What Sammy Knew – A Novel

A turbulent coming-of-age novel about a young man who loses his innocence and finds his soul in the ferment of New York City in 1970

On the brink of a new decade, as the radical 1960s turns to the 1970s, seventeen-year-old Sam Stein is about to grow up in a hurry. Raised in a cushy Long Island suburb where his parents consign him to the care of Tutu Carter, their live-in housekeeper, Sam is learning uncomfortable truths about his place and privilege in his relationship with Tutu and in the world. When he stumbles into a New Year’s party and meets firebrand Kim Goodman, his life is changed forever. In short order, he falls in love and flees with her to the drug-soaked East Village of Manhattan, and gets swept up in the revolutionary political movements of the time.

An aspiring writer, Sam bears witness to the seismic upheavals of the day while remaining utterly blind to a high-stakes plot that Kim and her comrades are executing right under his nose. As seemingly unrelated events click into place, what Sammy knew and what Sammy didn’t know become matters of life and death – not only for himself and Kim, but for Tutu and her grandson Leon in Harlem, and for the radical protest movement teetering between disillusion and revolution. Compulsively readable, peopled by unforgettable characters, crackling with wit and suspense, What Sammy Knew brilliantly evokes a chaotic, dangerously polarized, and historically important moment in America.

“Laskin’s narrative captures it all–the fervor, the drugs, the sex, the politics, the magic, the tragedy of the 60s and 70s and most of all the angst of that wonderful, terrible time. A fun, transporting, and evocative read.” –Daniel James Brown, New York Times bestselling author of The Boys in the Boat

The Long Way Home

Winner of the Washington State Book Award in 2011, The Long Way Home follows twelve men who were born in Europe, came to the United States in search of freedom and opportunity, and recrossed the Atlantic in uniform to fight in the Great War. Vivid and emotional, the book recounts how the crucible of war transformed the Ellis Island generation from immigrants into fiercely loyal American citizens.

The Children’s Blizzard

An award-winning classic of creative non-fiction, The Children’s Blizzard is the true story of an epic winter storm that hit the Upper Midwest on January 12, 1888. Laskin unfolds this blizzard of unprecedented suddenness and ferocity by focusing on half a dozen pioneer families – most of them immigrants from Germany and Scandinavia. Hailed by the Washington Post as “a vital addition to the lore of Western immigrant pioneering,” this national bestseller has sold over 100,000 copies and has been adopted in history and literature classes in high schools and colleges nationwide.

Braving the Elements: The Stormy History of American Weather

This cultural history of North American weather begins with the arrival of humans over the land bridge that connected Alaska and Siberia during the last ice age and ends with The Weather Channel.

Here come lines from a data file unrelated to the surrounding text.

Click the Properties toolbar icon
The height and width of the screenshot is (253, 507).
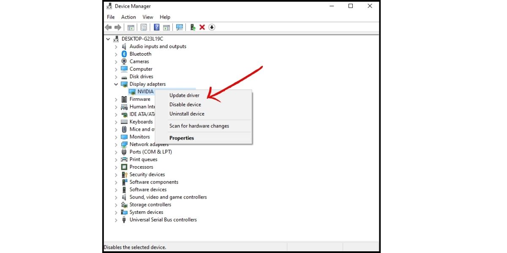click(x=144, y=27)
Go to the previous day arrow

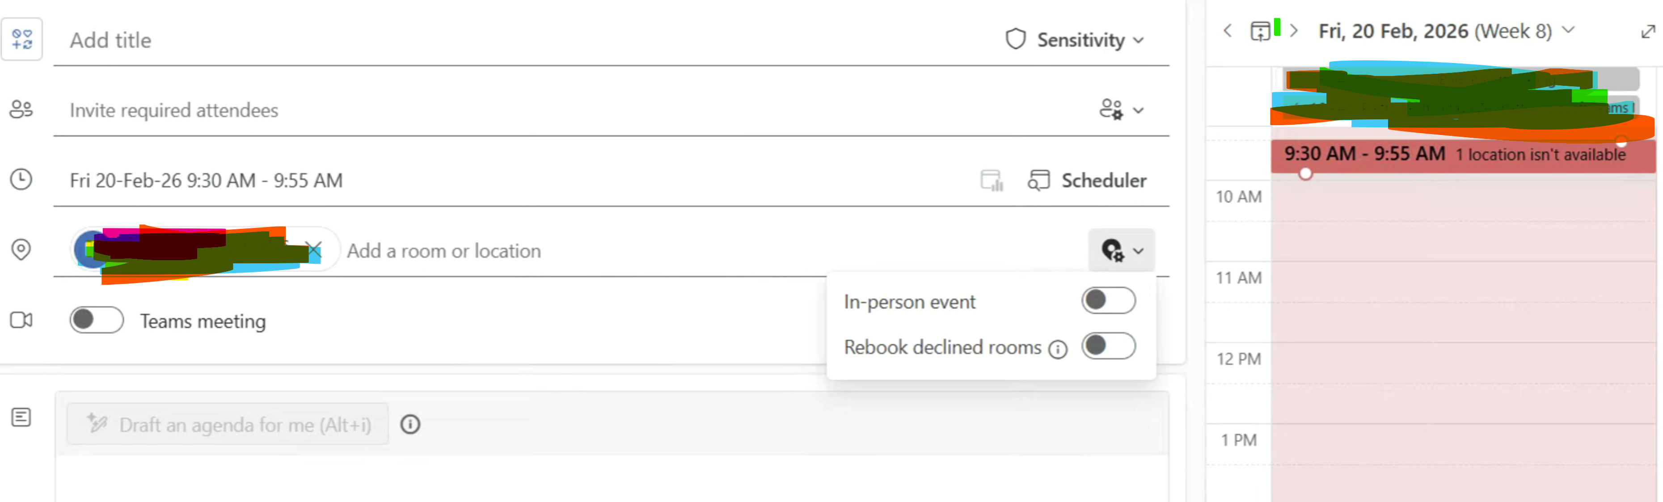tap(1227, 30)
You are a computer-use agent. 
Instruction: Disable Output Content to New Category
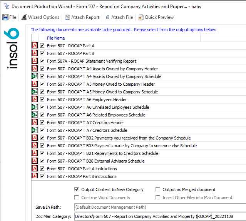point(77,189)
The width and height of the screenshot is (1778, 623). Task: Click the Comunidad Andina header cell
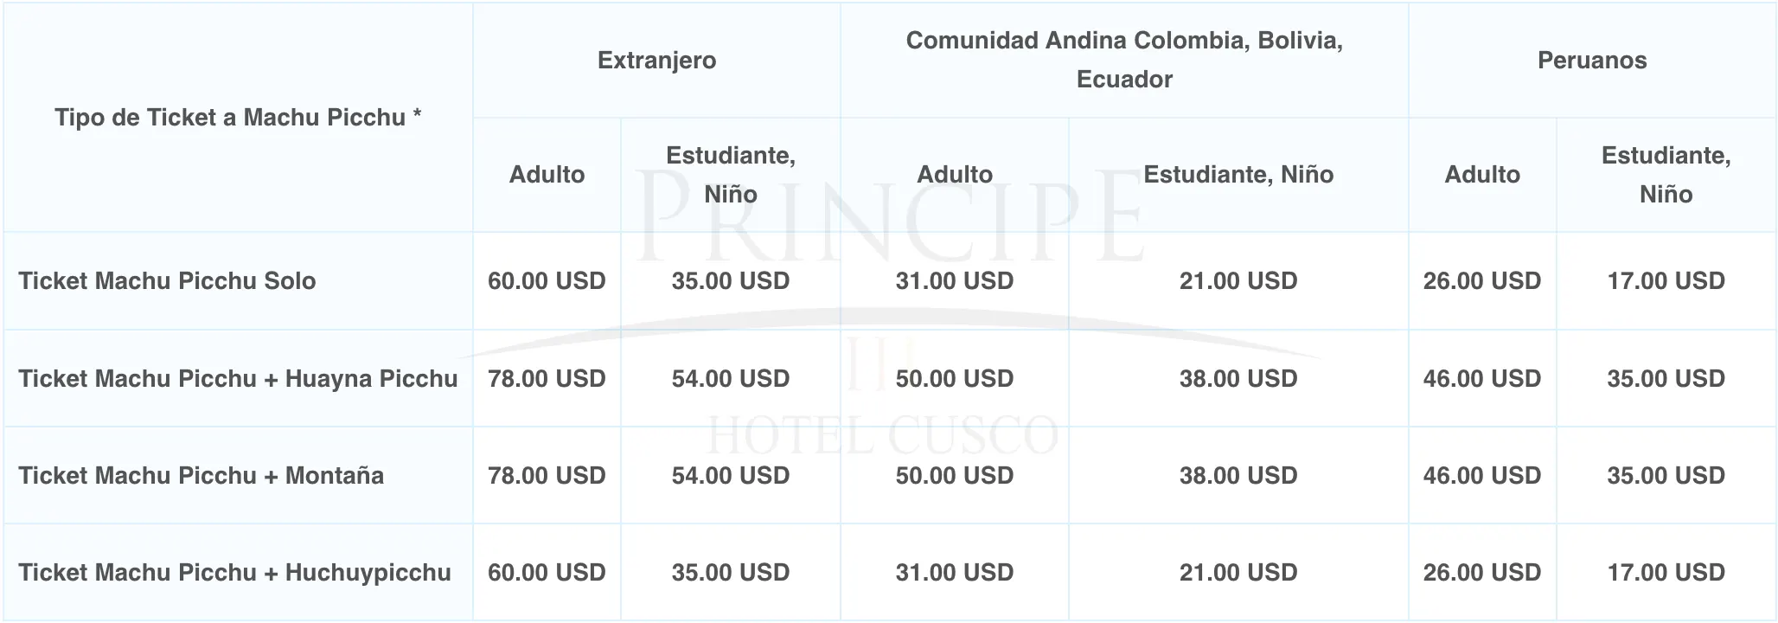point(1124,60)
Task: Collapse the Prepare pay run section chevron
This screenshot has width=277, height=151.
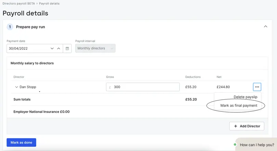Action: click(x=265, y=26)
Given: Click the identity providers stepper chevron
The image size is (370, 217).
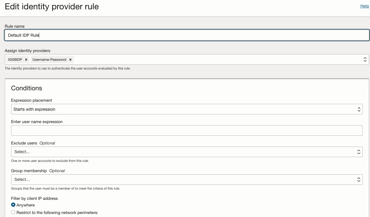Looking at the screenshot, I should (365, 60).
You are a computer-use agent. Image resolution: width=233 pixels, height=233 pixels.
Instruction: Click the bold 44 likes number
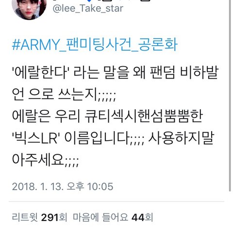tap(138, 217)
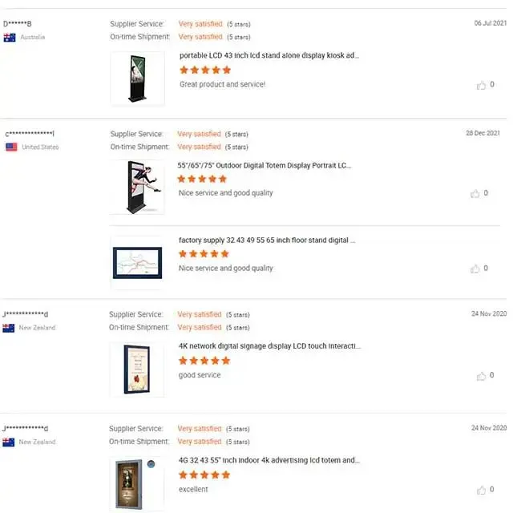Open "55"/65"/75" Outdoor Digital Totem Display" link
Screen dimensions: 513x513
pyautogui.click(x=265, y=165)
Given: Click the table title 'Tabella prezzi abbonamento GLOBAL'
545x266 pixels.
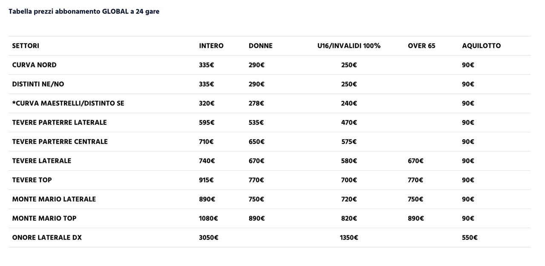Looking at the screenshot, I should pyautogui.click(x=84, y=11).
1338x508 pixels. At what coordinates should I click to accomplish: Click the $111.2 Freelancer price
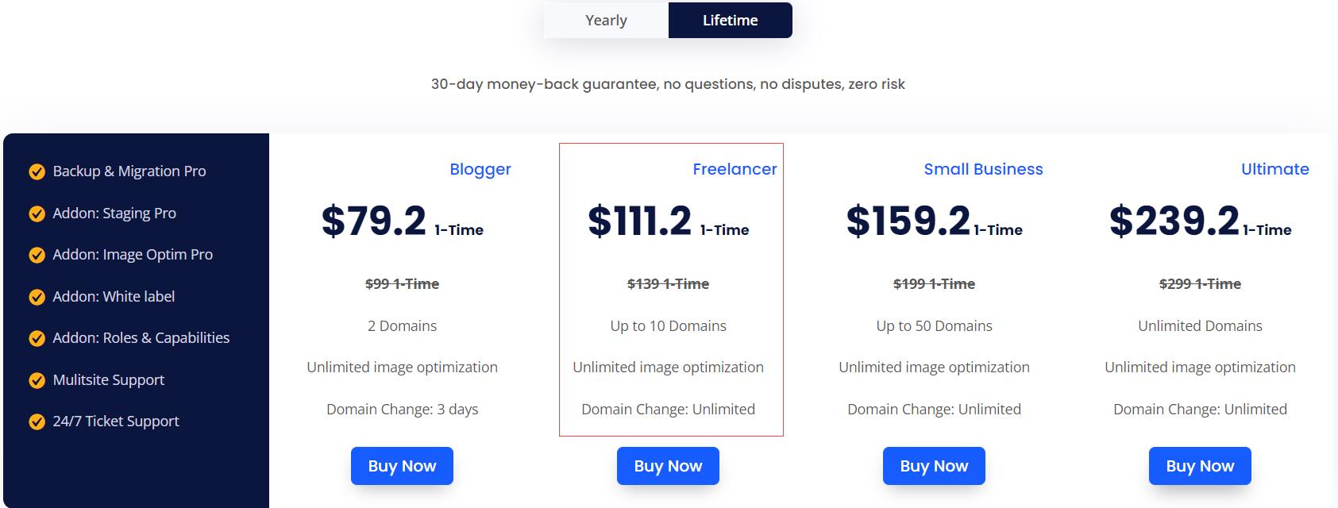[x=640, y=221]
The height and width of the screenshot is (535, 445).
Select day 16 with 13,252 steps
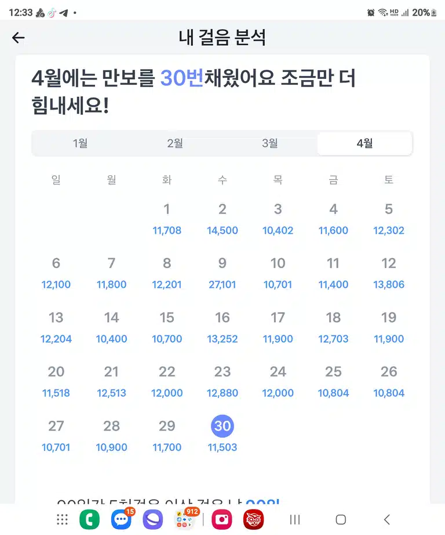point(223,327)
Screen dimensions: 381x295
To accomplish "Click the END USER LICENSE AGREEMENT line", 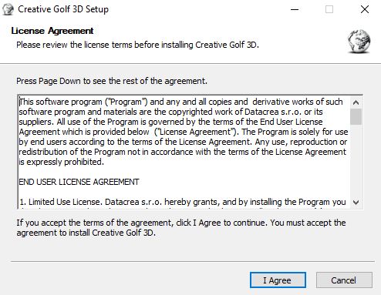I will (79, 182).
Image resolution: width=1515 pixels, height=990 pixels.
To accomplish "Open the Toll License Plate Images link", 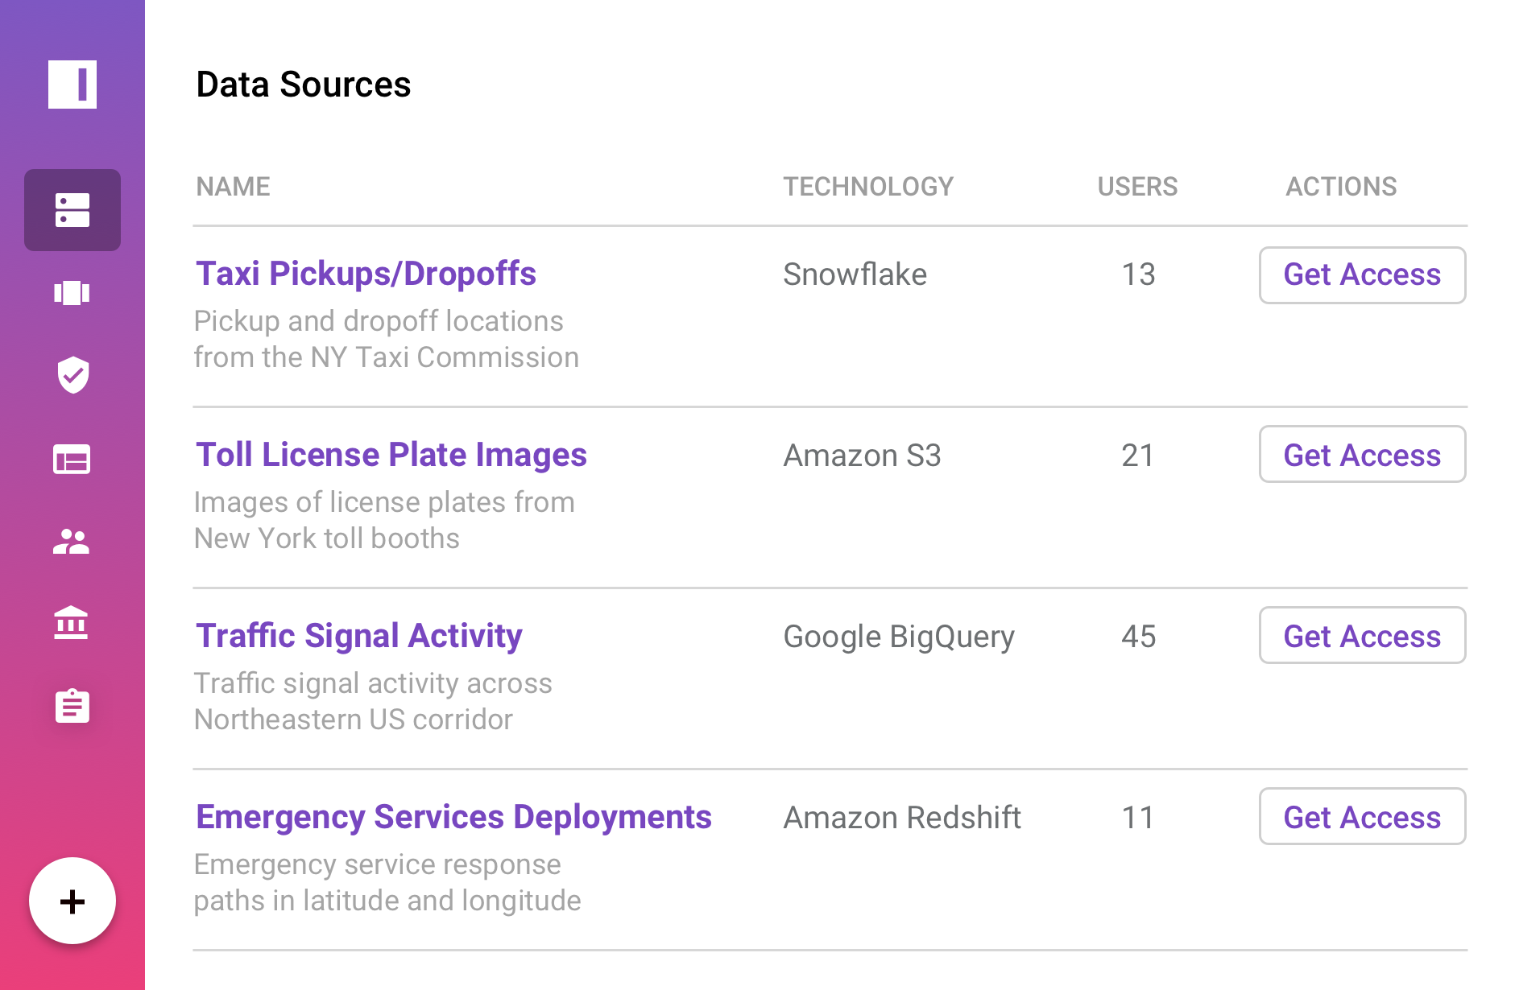I will click(x=391, y=455).
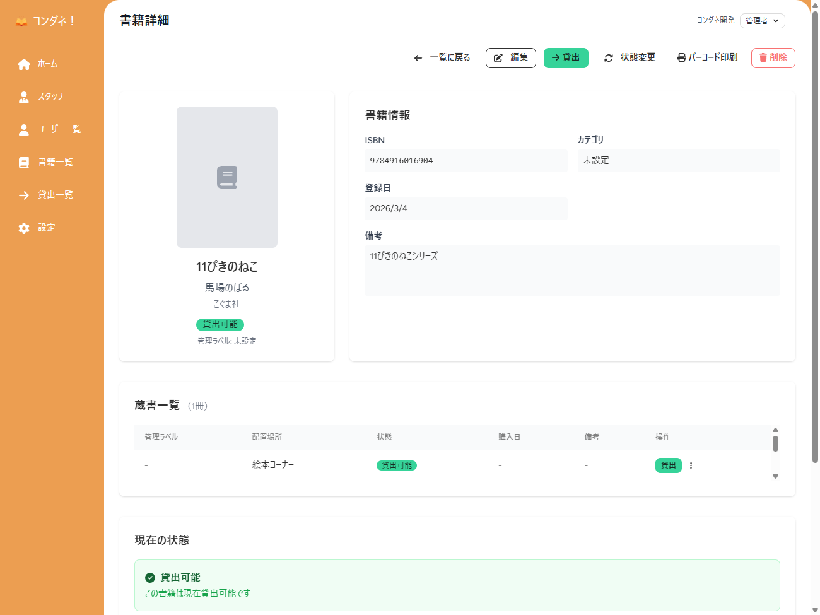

In between, Laskin covers how weather has influenced and interacted with American science, religion, war, politics, entertainment and news media. “Laskin has pulled off an amazing feat,” reports The Washington Post, “putting together a densely researched, fast-moving chronology…fascinating.”

Partisans: Marriage, Politics and Betrayal among the New York Intellectuals

The writers associated with the Partisan Review, including Mary McCarthy, Edmund Wilson, Robert Lowell, Elizabeth Hardwick, Diana and Lionel Trilling, and Hannah Arendt, were among the most brilliant – and contentious – intellectuals in American history. In this dazzling, sharply opinionated book, Laskin delves into the intersection between the private lives, politics and literary creations of this intense circle. Winner of the Washington State Book Award, Partisans brings to life an era when writers lived lives of passionate often self-destructive intensity.